[REQUIRED WORK]
Copy the lines below verbatim, leaving every character unchanged.

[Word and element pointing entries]
#####

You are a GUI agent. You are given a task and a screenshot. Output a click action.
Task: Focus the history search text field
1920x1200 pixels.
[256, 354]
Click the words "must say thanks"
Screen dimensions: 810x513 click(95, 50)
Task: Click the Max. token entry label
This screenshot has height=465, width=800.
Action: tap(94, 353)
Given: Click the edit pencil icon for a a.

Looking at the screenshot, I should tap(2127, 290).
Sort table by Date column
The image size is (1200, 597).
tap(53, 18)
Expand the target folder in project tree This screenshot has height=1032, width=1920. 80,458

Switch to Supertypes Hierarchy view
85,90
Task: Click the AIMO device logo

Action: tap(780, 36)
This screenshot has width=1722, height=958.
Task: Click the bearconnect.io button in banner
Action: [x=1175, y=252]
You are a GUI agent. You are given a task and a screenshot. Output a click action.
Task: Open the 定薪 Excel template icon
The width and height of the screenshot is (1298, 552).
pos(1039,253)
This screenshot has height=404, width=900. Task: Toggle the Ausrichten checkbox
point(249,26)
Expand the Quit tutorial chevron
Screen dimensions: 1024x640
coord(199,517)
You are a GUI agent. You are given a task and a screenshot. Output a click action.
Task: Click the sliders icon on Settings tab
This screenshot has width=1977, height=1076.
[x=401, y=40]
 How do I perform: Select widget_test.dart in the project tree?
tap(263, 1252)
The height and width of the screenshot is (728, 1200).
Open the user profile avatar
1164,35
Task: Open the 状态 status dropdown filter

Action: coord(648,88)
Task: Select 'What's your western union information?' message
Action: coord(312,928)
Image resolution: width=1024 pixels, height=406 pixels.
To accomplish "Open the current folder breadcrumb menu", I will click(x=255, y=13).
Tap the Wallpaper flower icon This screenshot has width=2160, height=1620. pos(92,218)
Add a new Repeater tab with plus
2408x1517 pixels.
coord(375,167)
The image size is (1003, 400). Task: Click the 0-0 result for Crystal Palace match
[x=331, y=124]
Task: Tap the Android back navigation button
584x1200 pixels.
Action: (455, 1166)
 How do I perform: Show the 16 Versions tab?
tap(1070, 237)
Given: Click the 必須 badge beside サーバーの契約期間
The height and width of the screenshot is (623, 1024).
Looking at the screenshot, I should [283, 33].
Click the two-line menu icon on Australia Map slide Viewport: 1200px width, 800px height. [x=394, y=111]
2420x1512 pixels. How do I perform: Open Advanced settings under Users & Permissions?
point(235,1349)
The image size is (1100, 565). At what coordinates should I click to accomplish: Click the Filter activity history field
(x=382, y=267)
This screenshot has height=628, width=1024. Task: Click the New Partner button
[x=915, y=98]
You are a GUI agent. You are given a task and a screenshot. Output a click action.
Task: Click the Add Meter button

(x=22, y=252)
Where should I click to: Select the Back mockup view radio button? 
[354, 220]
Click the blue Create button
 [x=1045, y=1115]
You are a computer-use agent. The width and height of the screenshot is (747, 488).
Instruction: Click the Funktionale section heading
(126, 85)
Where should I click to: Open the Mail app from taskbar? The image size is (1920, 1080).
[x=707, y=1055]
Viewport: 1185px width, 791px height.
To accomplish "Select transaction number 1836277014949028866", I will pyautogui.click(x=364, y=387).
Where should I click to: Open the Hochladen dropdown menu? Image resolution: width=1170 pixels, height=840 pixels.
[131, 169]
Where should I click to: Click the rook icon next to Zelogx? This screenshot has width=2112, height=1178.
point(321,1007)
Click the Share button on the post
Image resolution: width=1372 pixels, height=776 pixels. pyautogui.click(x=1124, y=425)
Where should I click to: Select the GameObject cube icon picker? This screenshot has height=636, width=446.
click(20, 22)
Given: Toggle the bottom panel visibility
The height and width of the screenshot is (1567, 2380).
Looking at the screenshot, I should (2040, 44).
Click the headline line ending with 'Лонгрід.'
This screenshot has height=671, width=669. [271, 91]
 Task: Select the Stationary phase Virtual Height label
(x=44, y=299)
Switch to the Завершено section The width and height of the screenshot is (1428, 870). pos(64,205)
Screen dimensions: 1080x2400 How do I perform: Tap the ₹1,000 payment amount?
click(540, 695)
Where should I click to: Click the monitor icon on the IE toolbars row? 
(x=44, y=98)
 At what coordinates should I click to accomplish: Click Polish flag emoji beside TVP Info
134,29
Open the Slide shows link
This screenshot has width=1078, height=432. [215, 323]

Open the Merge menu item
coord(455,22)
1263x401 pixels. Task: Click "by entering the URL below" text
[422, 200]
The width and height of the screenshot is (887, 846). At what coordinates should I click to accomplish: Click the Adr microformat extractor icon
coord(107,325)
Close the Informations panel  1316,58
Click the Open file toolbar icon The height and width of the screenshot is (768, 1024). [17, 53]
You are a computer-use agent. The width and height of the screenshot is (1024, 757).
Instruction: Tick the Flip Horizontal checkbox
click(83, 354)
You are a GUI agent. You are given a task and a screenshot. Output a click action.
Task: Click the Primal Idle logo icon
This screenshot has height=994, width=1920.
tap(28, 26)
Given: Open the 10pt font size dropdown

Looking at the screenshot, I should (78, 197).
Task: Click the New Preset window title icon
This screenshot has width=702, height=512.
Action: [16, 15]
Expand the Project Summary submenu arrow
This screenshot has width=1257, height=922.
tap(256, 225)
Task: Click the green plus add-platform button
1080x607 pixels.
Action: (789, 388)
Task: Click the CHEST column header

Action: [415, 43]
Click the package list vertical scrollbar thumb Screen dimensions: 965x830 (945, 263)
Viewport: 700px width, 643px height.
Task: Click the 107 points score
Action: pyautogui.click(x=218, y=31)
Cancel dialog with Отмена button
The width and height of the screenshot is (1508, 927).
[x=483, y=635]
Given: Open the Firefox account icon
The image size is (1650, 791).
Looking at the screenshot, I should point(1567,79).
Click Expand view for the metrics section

#####

[SOLUTION BELOW]
You are a GUI agent. You are given a task and a screenshot. Output a click action.
Task: Focus the history search text field
1920x1200 pixels.
[256, 354]
Click the words "must say thanks"
Screen dimensions: 810x513 click(95, 50)
Task: Click the Max. token entry label
This screenshot has height=465, width=800.
Action: tap(94, 353)
Given: Click the edit pencil icon for a a.

Looking at the screenshot, I should tap(2127, 290).
Sort table by Date column
The image size is (1200, 597).
tap(53, 18)
Expand the target folder in project tree This screenshot has height=1032, width=1920. 80,458

Switch to Supertypes Hierarchy view
85,90
Task: Click the AIMO device logo

Action: tap(780, 36)
This screenshot has width=1722, height=958.
Task: Click the bearconnect.io button in banner
Action: [x=1175, y=252]
You are a GUI agent. You are given a task and a screenshot. Output a click action.
Task: Open the 定薪 Excel template icon
The width and height of the screenshot is (1298, 552).
pos(1039,253)
This screenshot has height=404, width=900. Task: Toggle the Ausrichten checkbox
point(249,26)
Expand the Quit tutorial chevron
Screen dimensions: 1024x640
coord(199,517)
You are a GUI agent. You are given a task and a screenshot. Output a click action.
Task: Click the sliders icon on Settings tab
This screenshot has width=1977, height=1076.
[x=401, y=40]
 How do I perform: Select widget_test.dart in the project tree?
tap(263, 1252)
The height and width of the screenshot is (728, 1200).
Open the user profile avatar
1164,35
Task: Open the 状态 status dropdown filter

Action: coord(648,88)
Task: Select 'What's your western union information?' message
Action: coord(312,928)
Image resolution: width=1024 pixels, height=406 pixels.
To accomplish "Open the current folder breadcrumb menu", I will click(x=255, y=13).
Tap the Wallpaper flower icon This screenshot has width=2160, height=1620. pos(92,218)
Add a new Repeater tab with plus
2408x1517 pixels.
coord(375,167)
The image size is (1003, 400). Task: Click the 0-0 result for Crystal Palace match
[x=331, y=124]
Task: Tap the Android back navigation button
584x1200 pixels.
Action: (455, 1166)
 How do I perform: Show the 16 Versions tab?
tap(1070, 237)
Given: Click the 必須 badge beside サーバーの契約期間
The height and width of the screenshot is (623, 1024).
Looking at the screenshot, I should [283, 33].
Click the two-line menu icon on Australia Map slide Viewport: 1200px width, 800px height. [x=394, y=111]
2420x1512 pixels. How do I perform: Open Advanced settings under Users & Permissions?
point(235,1349)
The image size is (1100, 565). At what coordinates should I click to accomplish: Click the Filter activity history field
(x=382, y=267)
This screenshot has height=628, width=1024. Task: Click the New Partner button
[x=915, y=98]
You are a GUI agent. You are given a task and a screenshot. Output a click action.
Task: Click the Add Meter button

(x=22, y=252)
Where should I click to: Select the Back mockup view radio button? 
[354, 220]
Click the blue Create button
 [x=1045, y=1115]
You are a computer-use agent. The width and height of the screenshot is (747, 488).
Instruction: Click the Funktionale section heading
(126, 85)
Where should I click to: Open the Mail app from taskbar? The image size is (1920, 1080).
[x=707, y=1055]
Viewport: 1185px width, 791px height.
To accomplish "Select transaction number 1836277014949028866", I will pyautogui.click(x=364, y=387).
Where should I click to: Open the Hochladen dropdown menu? Image resolution: width=1170 pixels, height=840 pixels.
[131, 169]
Where should I click to: Click the rook icon next to Zelogx? This screenshot has width=2112, height=1178.
point(321,1007)
Click the Share button on the post
Image resolution: width=1372 pixels, height=776 pixels. pyautogui.click(x=1124, y=425)
Where should I click to: Select the GameObject cube icon picker? This screenshot has height=636, width=446.
click(20, 22)
Given: Toggle the bottom panel visibility
The height and width of the screenshot is (1567, 2380).
Looking at the screenshot, I should (2040, 44).
Click the headline line ending with 'Лонгрід.'
This screenshot has height=671, width=669. [271, 91]
 Task: Select the Stationary phase Virtual Height label
(x=44, y=299)
Switch to the Завершено section The width and height of the screenshot is (1428, 870). pos(64,205)
Screen dimensions: 1080x2400 How do I perform: Tap the ₹1,000 payment amount?
click(540, 695)
Where should I click to: Click the monitor icon on the IE toolbars row? 
(x=44, y=98)
 At what coordinates should I click to accomplish: Click Polish flag emoji beside TVP Info
134,29
Open the Slide shows link
This screenshot has width=1078, height=432. [215, 323]

Open the Merge menu item
coord(455,22)
1263x401 pixels. Task: Click "by entering the URL below" text
[422, 200]
The width and height of the screenshot is (887, 846). At what coordinates should I click to accomplish: Click the Adr microformat extractor icon
coord(107,325)
Close the Informations panel  1316,58
Click the Open file toolbar icon The height and width of the screenshot is (768, 1024). [17, 53]
You are a computer-use agent. The width and height of the screenshot is (1024, 757).
Instruction: Tick the Flip Horizontal checkbox
click(83, 354)
You are a GUI agent. You are given a task and a screenshot. Output a click action.
Task: Click the Primal Idle logo icon
This screenshot has height=994, width=1920.
tap(28, 26)
Given: Open the 10pt font size dropdown

Looking at the screenshot, I should (78, 197).
Task: Click the New Preset window title icon
This screenshot has width=702, height=512.
Action: [16, 15]
Expand the Project Summary submenu arrow
This screenshot has width=1257, height=922.
tap(256, 225)
Task: Click the green plus add-platform button
1080x607 pixels.
Action: (789, 388)
Task: Click the CHEST column header

Action: [415, 43]
Click the package list vertical scrollbar thumb Screen dimensions: 965x830 (945, 263)
Viewport: 700px width, 643px height.
Task: Click the 107 points score
Action: pyautogui.click(x=218, y=31)
Cancel dialog with Отмена button
The width and height of the screenshot is (1508, 927).
[x=483, y=635]
Given: Open the Firefox account icon
The image size is (1650, 791).
Looking at the screenshot, I should point(1567,79).
Click Expand view for the metrics section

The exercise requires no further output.